The company’s ag supplies gross profit increased 2pc with increased fertiliser sales in Queensland and Tasmania and strong demand for stock feed and animal nutrition products on the back of increased volume of livestock on feed and dry conditions in Queensland and the southern states. However, inconsistent rainfall in key cropping zones, lower water allocations and reduced cotton and rice plantings lead to a decline in crop protection sales.
Volume growth of 7pc in cattle sold through the network and an increase in higher value rural property sales continued to support agency earnings through the half, limiting the decline in agency gross profit to only 1pc from the anticipated softening of domestic cattle prices and reduction in wool clip.
Ruralco said the benefits of an expanded, more geographically diverse footprint have balanced out the impact of prolonged dry conditions on farmer confidence and water projects activity with Water Services uEBITDA relatively flat at $9.6million.
Buoyant temporary and permanent water entitlement markets have driven strong growth in water broking results in the half, but sustained reduced access to water and inconsistent rainfall have impacted farmer confidence in investing in on-farm water infrastructure projects. This had led to a slowdown in water projects activity in key areas along the Murray Darling basin and northern NSW until seasonal conditions improve.
The division’s results have also benefited from the impact of acquisitions undertaken in 2018 and from recovery in water retail activity, particularly in Western Australia although the non-agriculture focused landscaping and civil projects business in that market continues to experience restrictive market conditions, stifling earnings growth, Ruralco said.
Ruralco said its financial services division continued its profitable growth trajectory with uEBITDA of $0.5million for the half, compared to break-even in the previous corresponding period. The business reported 11pc growth in its seasonal finance loan book, 19pc growth in the flexi-finance loan book and 4pc Ausure insurance GWP growth.

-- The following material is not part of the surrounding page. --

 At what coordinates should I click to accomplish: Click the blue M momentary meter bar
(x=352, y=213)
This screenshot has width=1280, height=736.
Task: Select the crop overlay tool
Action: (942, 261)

The company said its live export division (Frontier) returned to profitability (uEBITDA of $0.1million) with strong growth in volumes to Indonesia and a return to trading margin profitability, despite continued elevated feed costs and competition in the South East Asian cattle market.
On 27 February 2019, Ruralco entered into a scheme implementation deed with Nutrien Ltd (Nutrien) under which it is proposed Nutrien or one of its wholly owned subsidiaries will acquire 100pc of the issued share capital of Ruralco for $4.40 per share.

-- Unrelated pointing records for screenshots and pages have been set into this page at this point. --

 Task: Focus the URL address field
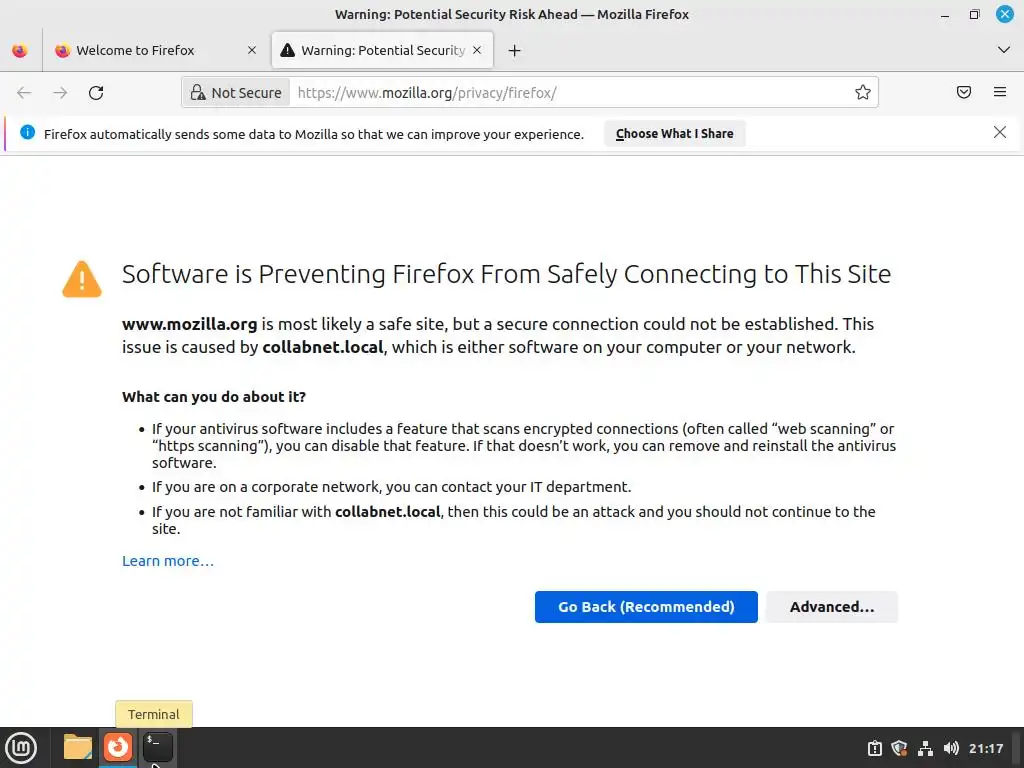pyautogui.click(x=570, y=93)
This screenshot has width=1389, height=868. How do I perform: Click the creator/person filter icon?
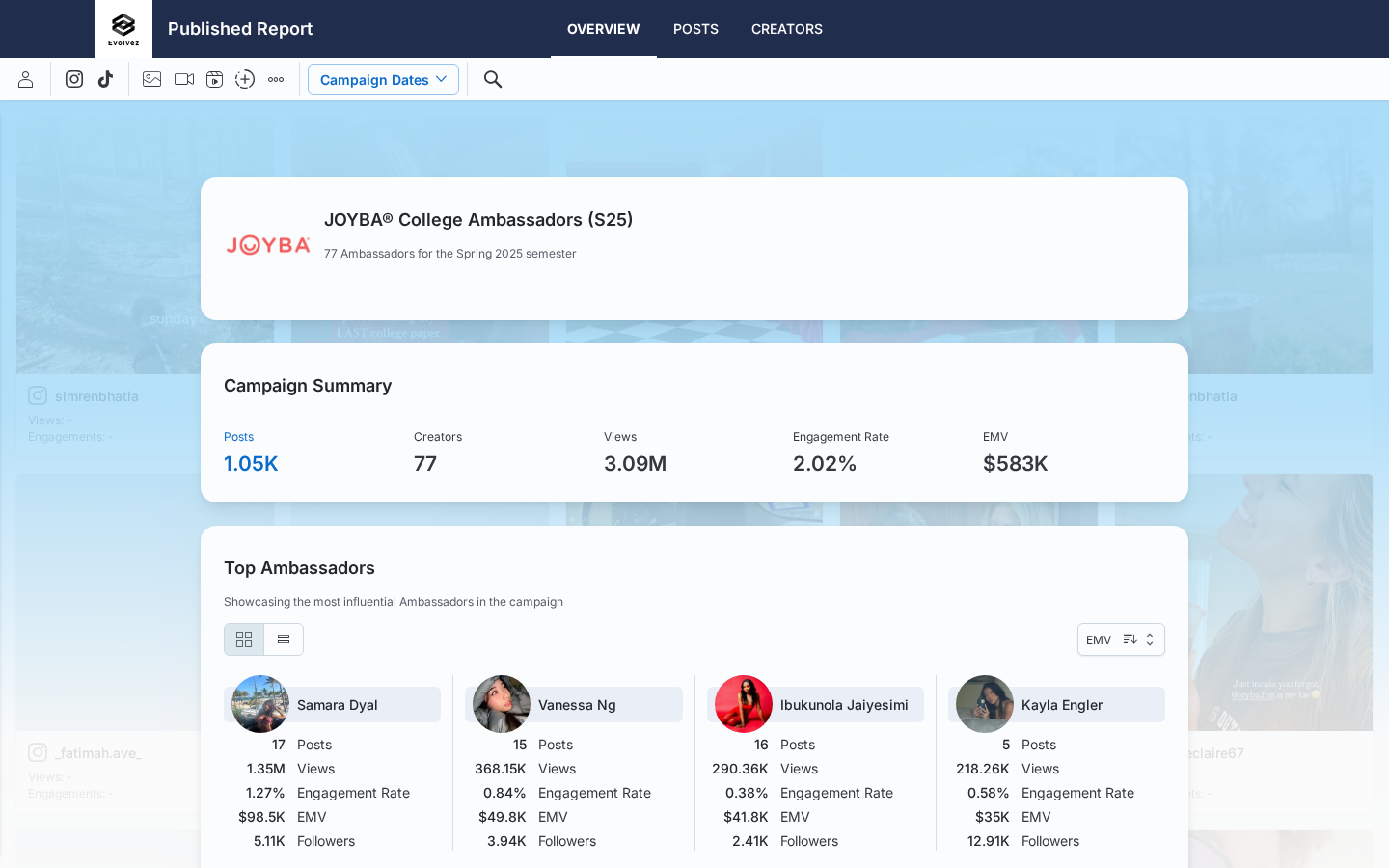(26, 79)
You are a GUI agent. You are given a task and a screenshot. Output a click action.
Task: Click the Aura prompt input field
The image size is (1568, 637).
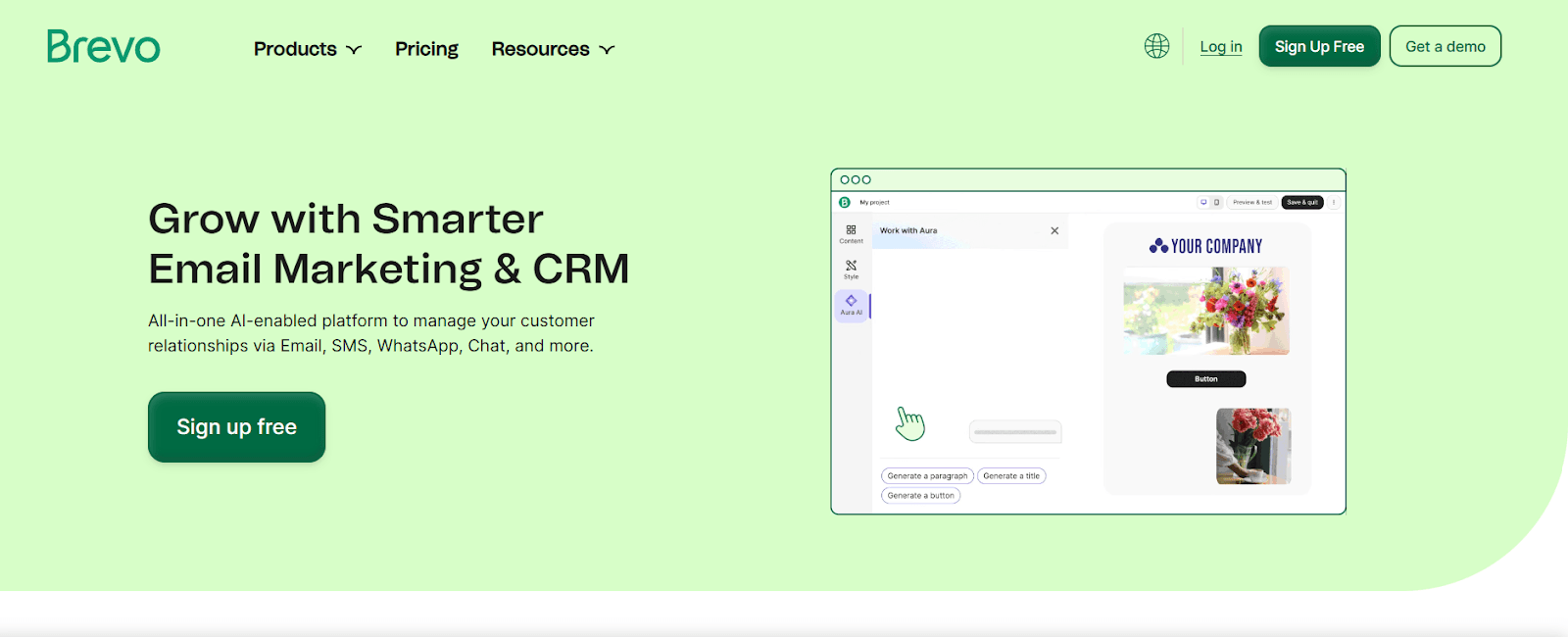[x=1015, y=432]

The transaction has been recommended by the Ruralco board with the $4.40 valuation representing a 44pc premium to the closing price of Ruralco shares on 25 February 2019 and a 44pc and 45pc premium to the 1-month and 3-month volume weighted average price, respectively.

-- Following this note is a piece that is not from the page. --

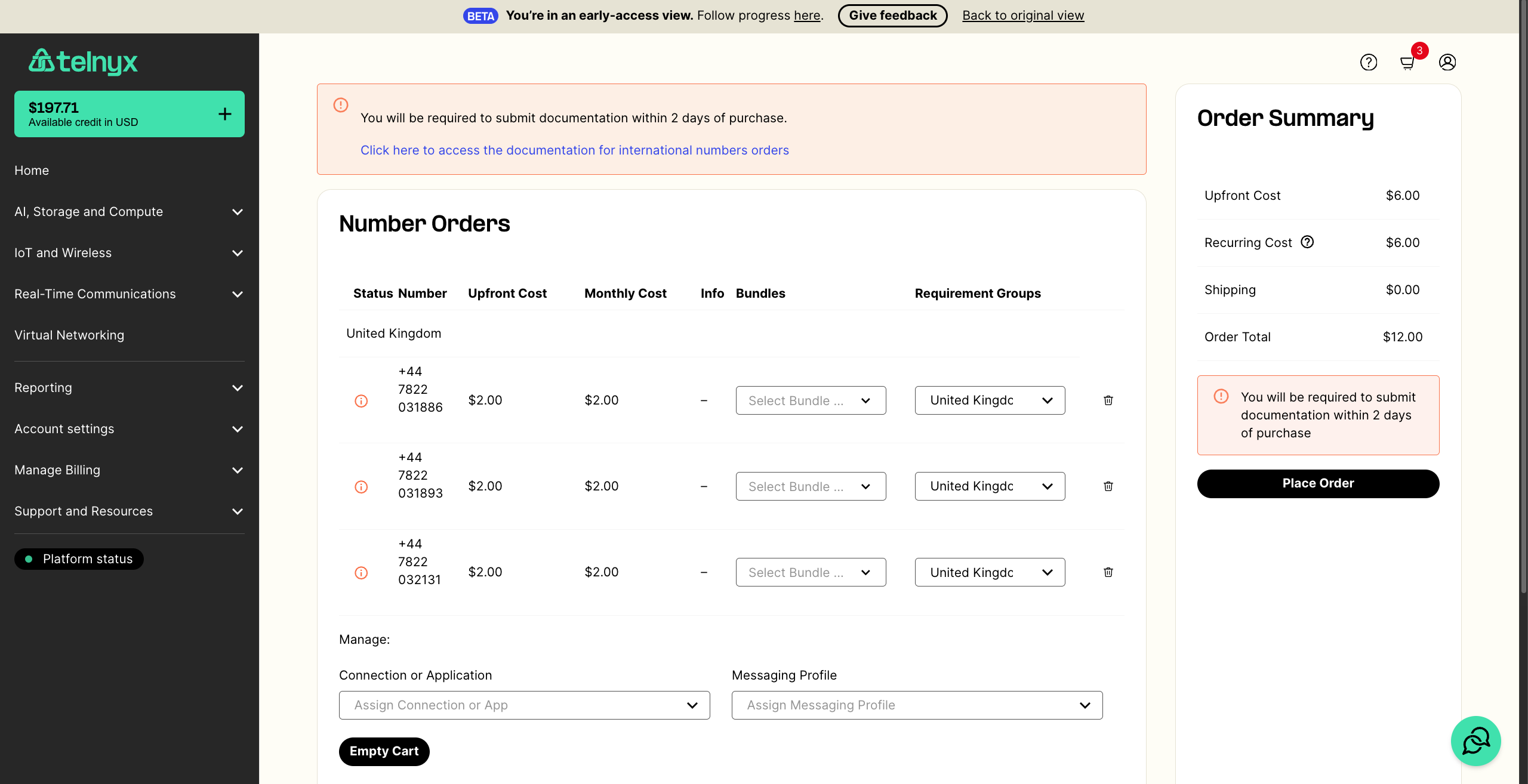Open the user account profile icon
Image resolution: width=1528 pixels, height=784 pixels.
[x=1447, y=62]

Ruralco expects to lodge the draft scheme booklet, which includes half year 2019 financial information, with ASIC shortly for its review. The scheme booklet is expected to be distributed to shareholders in early June 2019.
Ruralco said the exact timetable for completion of the scheme is uncertain and will depend on the receipt of regulatory approvals from the ACCC and FIRB. The provisional date for announcement of the ACCC’s findings is 13 June 20192
The company’s shareholders will have the opportunity to vote on the scheme at a shareholder meeting, which will be held following receipt of regulatory approvals. At this stage, Ruralco anticipates completion of the scheme will occur in the second half of Ruralco’s financial year.
Ruralco will also continue to update its shareholders as the scheme process continues on the Ruralco corporate website, see www.ruralco.com.au/investors.